» Text for analysis
···
We watched the MotoGP when Simoncelli crashed, foolishly watched the crash in slow mo on the sky box, wish we hadn't.

NOtotheEU replied to ktache | 2 months ago

Did you see Jeremy McWilliams MotoGP crash back in the late 90s when another rider moved over and hit his front brake lever while going flat out down the straight and he went over the bars? If i remember correctly he slid the rest of the way down the straight but amazingly got up and walked away.

Velophaart_95 | 2 months ago

Once again cycling lagging behind other sports, particularly motorsport which tends to move coverage away, and not show endless replays until the condition of drivers is known.

Saying that, I recall a journalist saying that the latin media have no issues showing grizzly scenes......Which explains why Spanish owned (until recently) MotoGP/WSBK will often show endless replays of accidents, despite protestations from many in the media.

And remembering the crash of Ayrton Senna at Imola in May 1994; the Italian broadcaster hovered over him whilst he received treatment - fortunately, the BBC decided to cut away as they had their own team there.

cmedred | 2 months ago

Given Peta's own observation "that some families of riders have shared that they find it helpful as it's the only updates they receive" is there any logical solution to coverage of crashes other than that people who don't want to watch turn it off? Or is there some way to provide a private video feed so only friends and family can see how bad (or hopefully not) the injuries after a crash?

Rendel Harris replied to cmedred | 2 months ago

cmedred wrote:

Given Peta's own observation "that some families of riders have shared that they find it helpful as it's the only updates they receive" is there any logical solution to coverage of crashes other than that people who don't want to watch turn it off? Or is there some way to provide a private video feed so only friends and family can see how bad (or hopefully not) the injuries after a crash?

Why not just every rider has an emergency contact number and the DS/soigneur/mechanic/commisaire makes a call to give them news if they go down? Obviously they have other jobs to do but in a WT race there are enough staff around to make that doable.

dubwise | 2 months ago

Sadly,the coverage of injured riders is nothing new.
···
» Supplied entries
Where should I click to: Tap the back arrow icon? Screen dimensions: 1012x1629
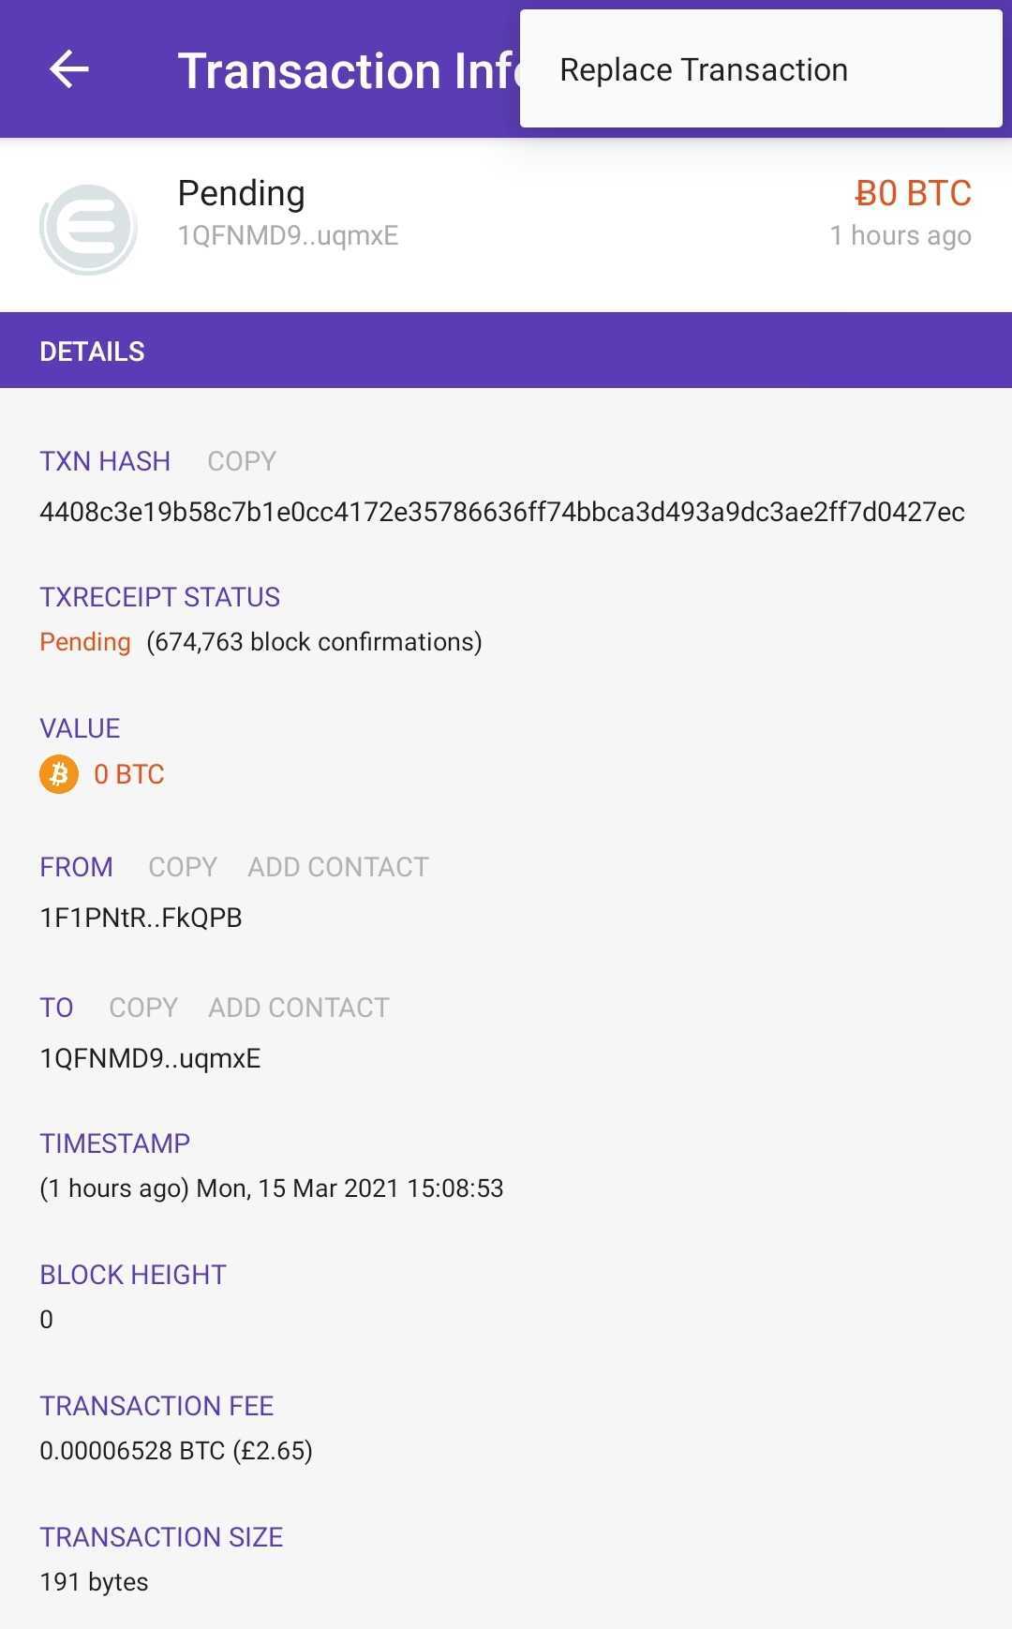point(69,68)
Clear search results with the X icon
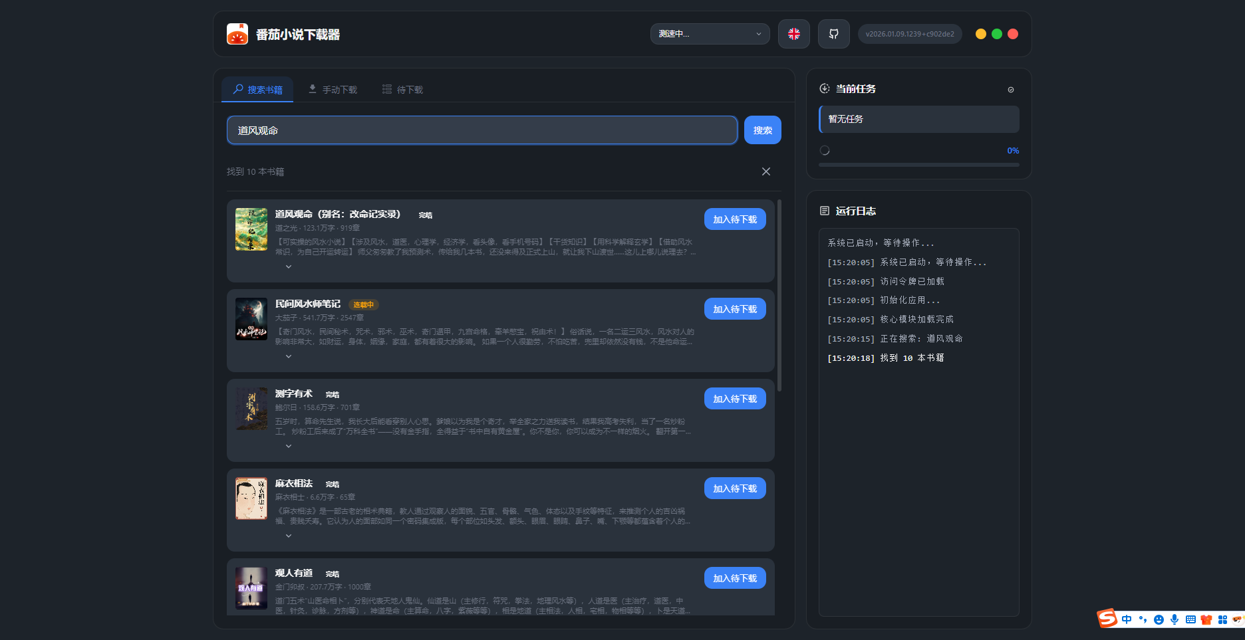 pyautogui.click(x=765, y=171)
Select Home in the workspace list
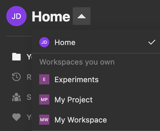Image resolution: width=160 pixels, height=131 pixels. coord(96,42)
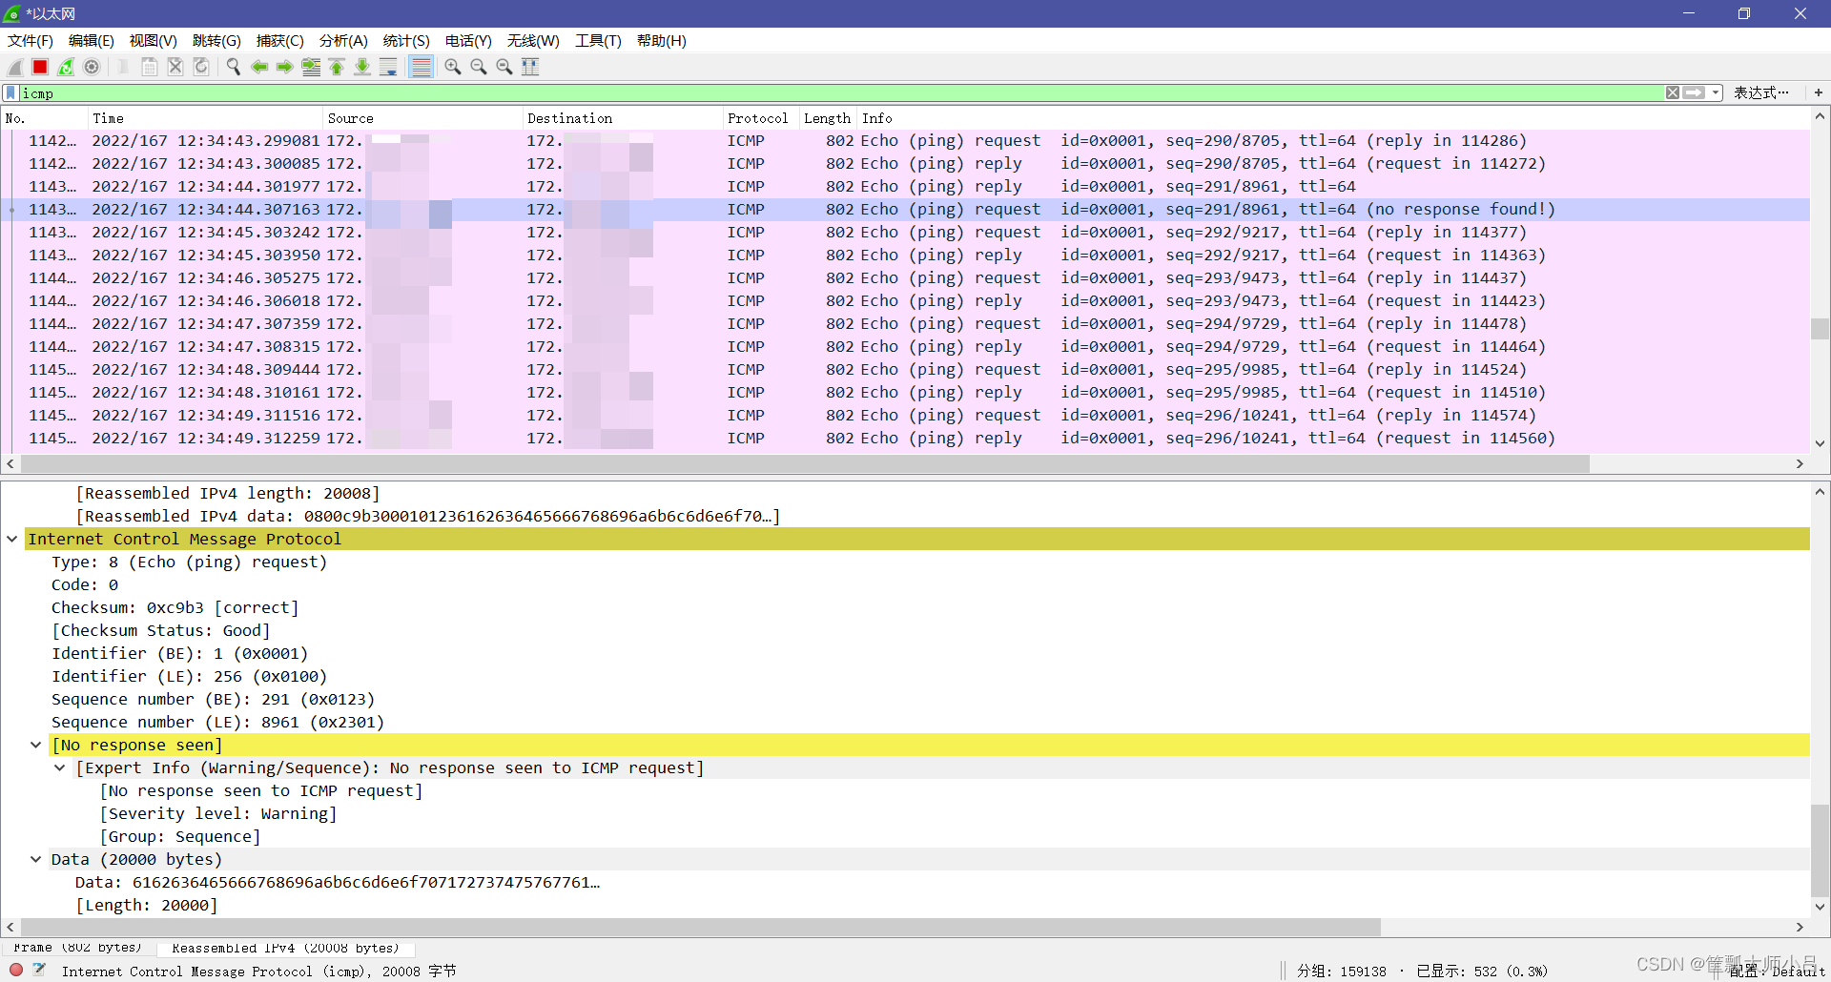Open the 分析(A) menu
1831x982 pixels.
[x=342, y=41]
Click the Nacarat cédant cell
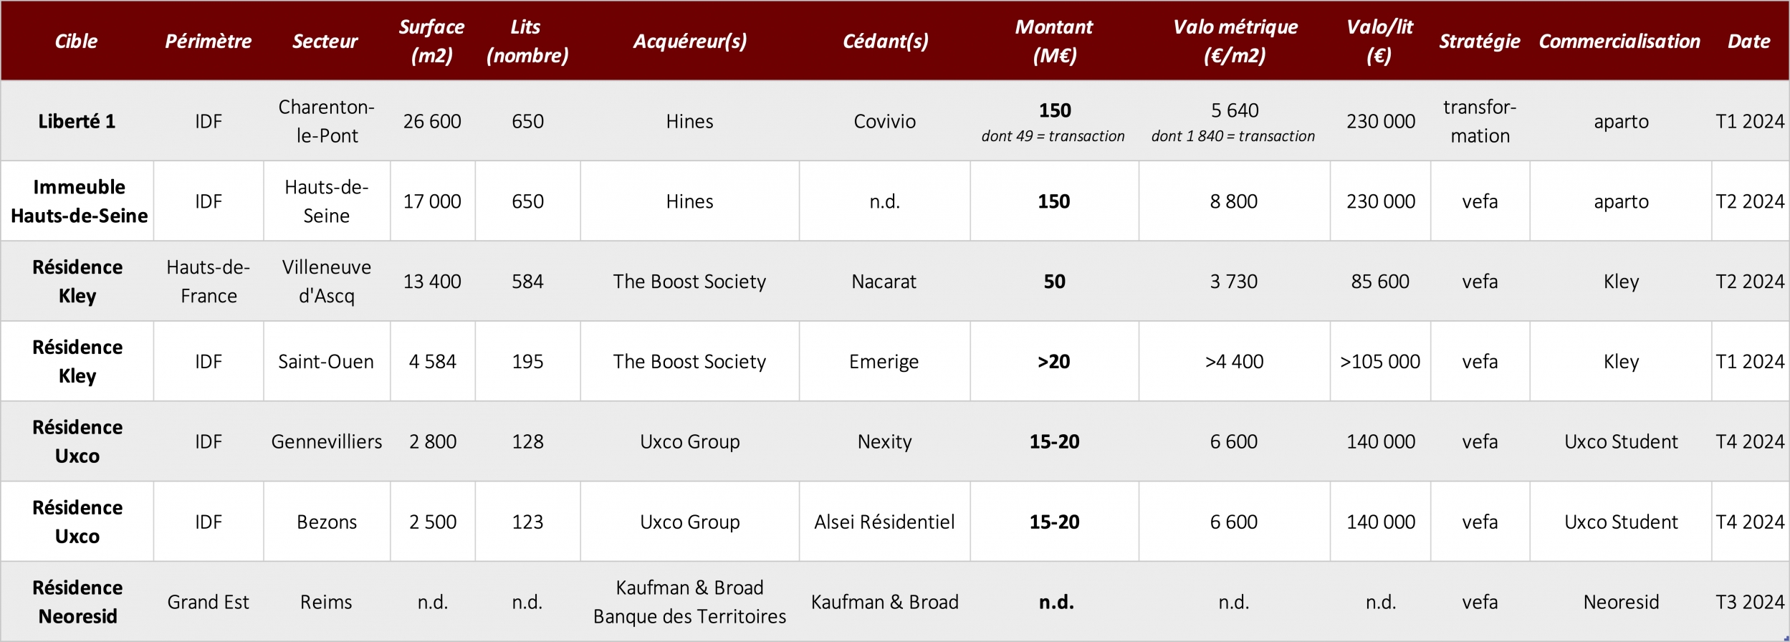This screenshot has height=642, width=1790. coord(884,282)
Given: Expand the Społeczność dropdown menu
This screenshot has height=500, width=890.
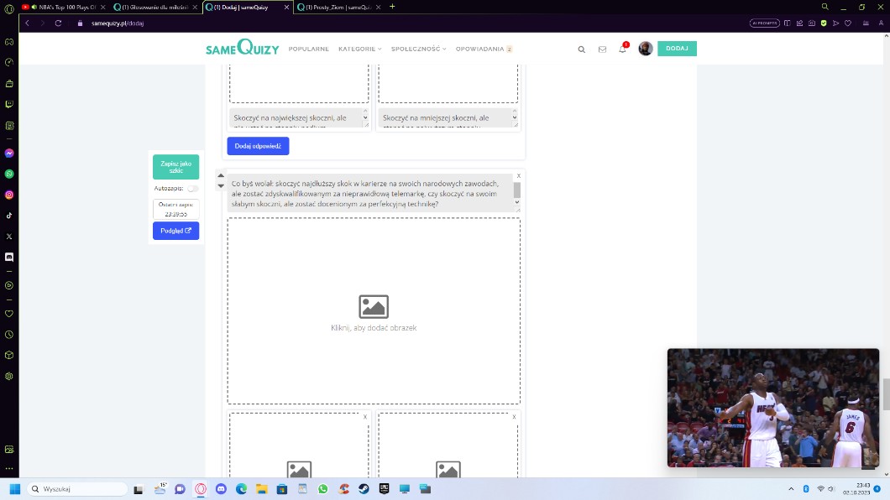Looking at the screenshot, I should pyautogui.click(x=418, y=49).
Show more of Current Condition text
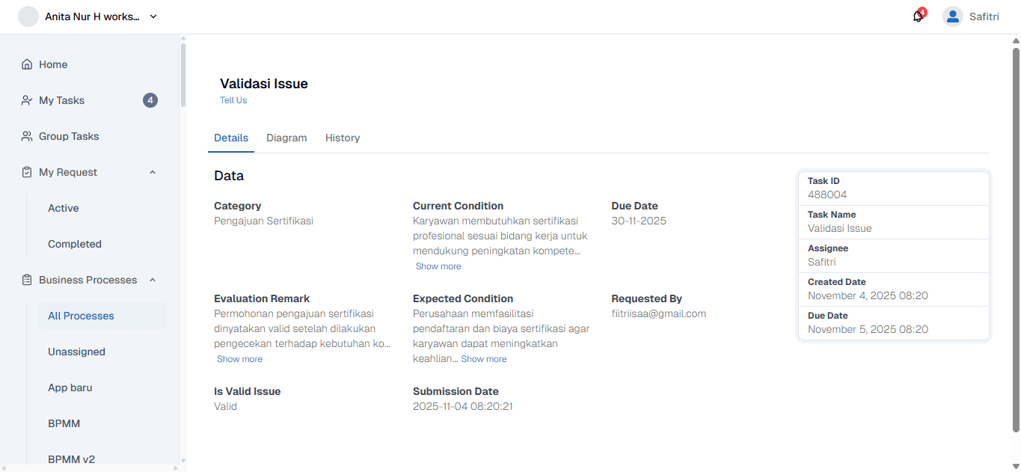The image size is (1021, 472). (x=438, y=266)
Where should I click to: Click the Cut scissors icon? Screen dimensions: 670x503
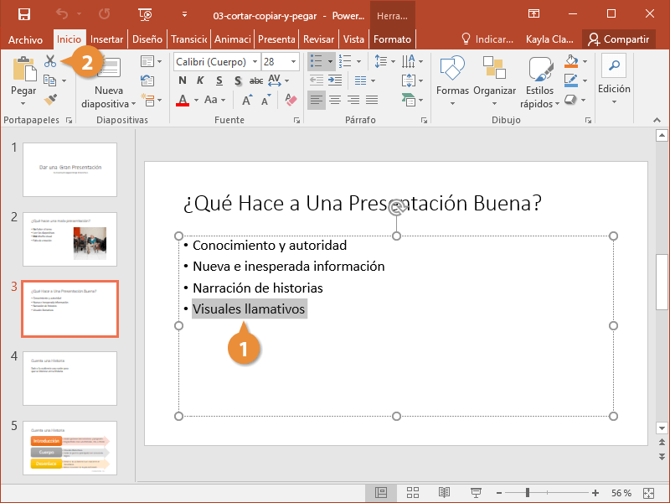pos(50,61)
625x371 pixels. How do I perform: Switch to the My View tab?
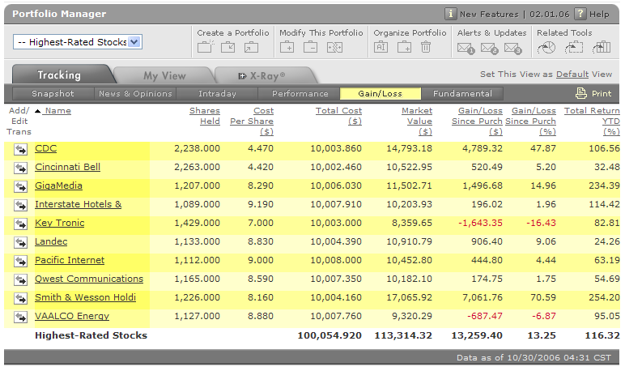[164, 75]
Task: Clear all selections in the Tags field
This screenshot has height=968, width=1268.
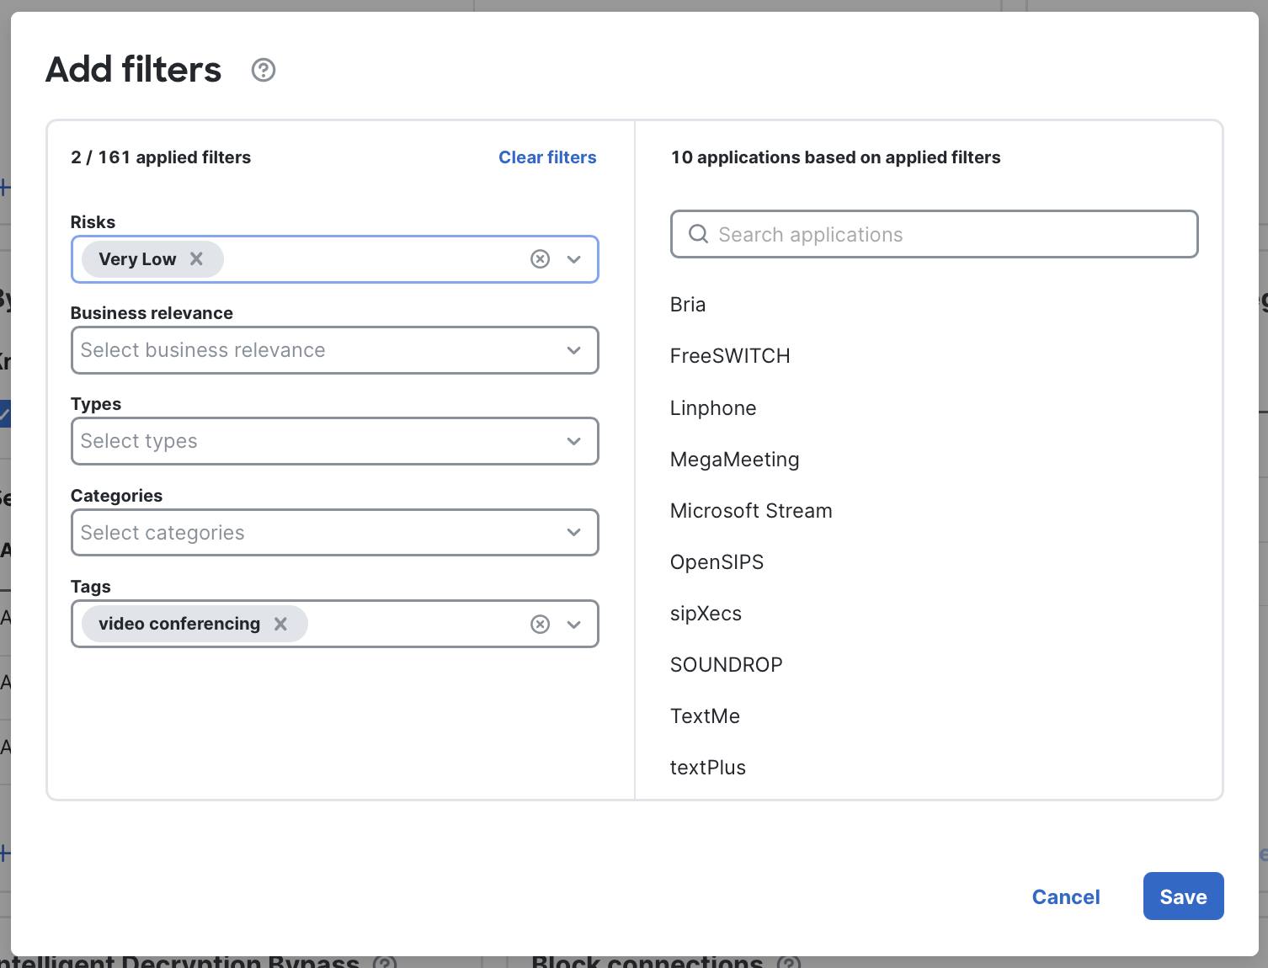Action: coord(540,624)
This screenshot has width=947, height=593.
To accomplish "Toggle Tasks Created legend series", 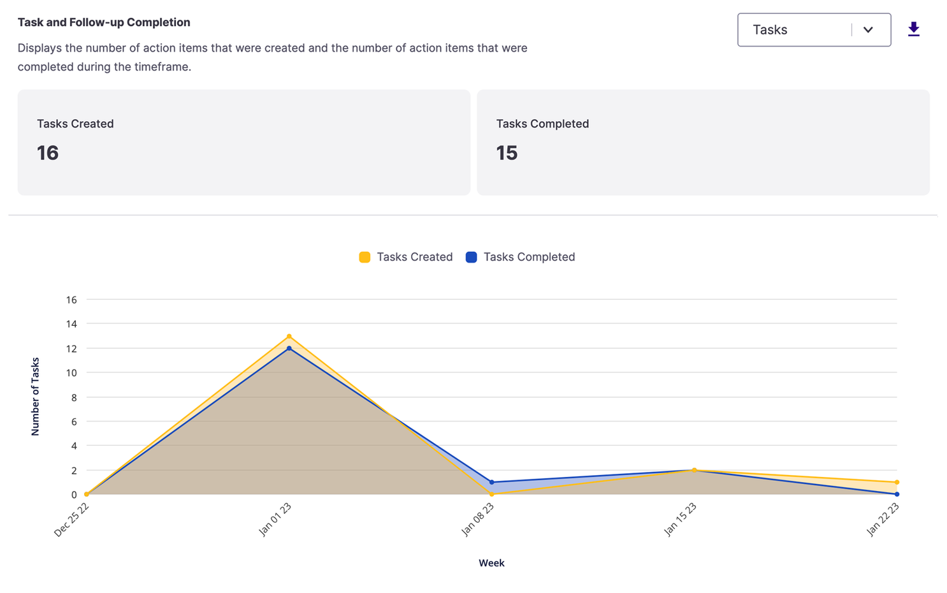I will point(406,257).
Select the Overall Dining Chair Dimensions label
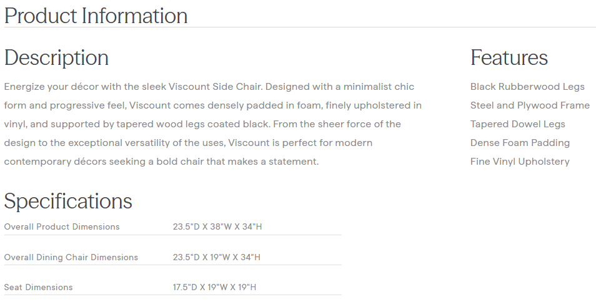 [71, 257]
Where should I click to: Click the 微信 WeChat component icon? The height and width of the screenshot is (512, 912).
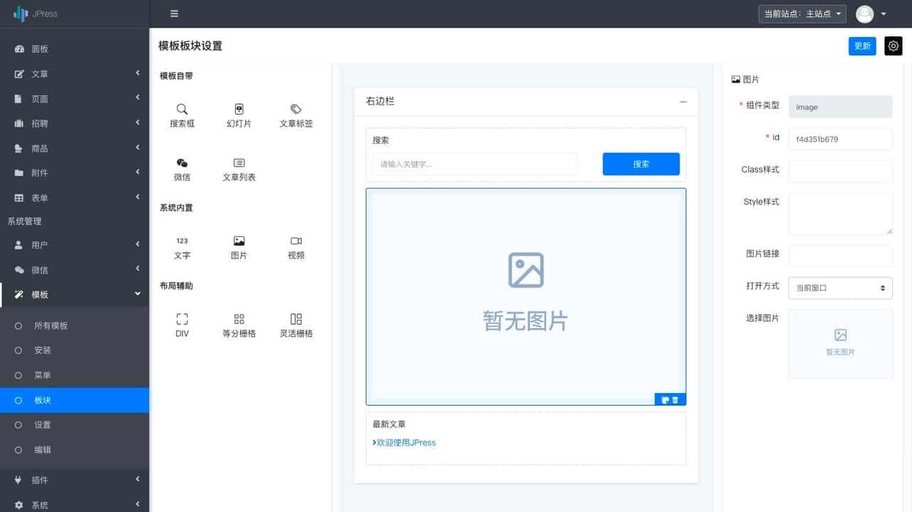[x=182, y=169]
···
» What the task requires
List every distinct username that appears in a header line ending in "2 months ago" in the comment thread on crash coverage, in order of first appearance.

» The completed task
NOtotheEU, ktache, Velophaart_95, cmedred, Rendel Harris, dubwise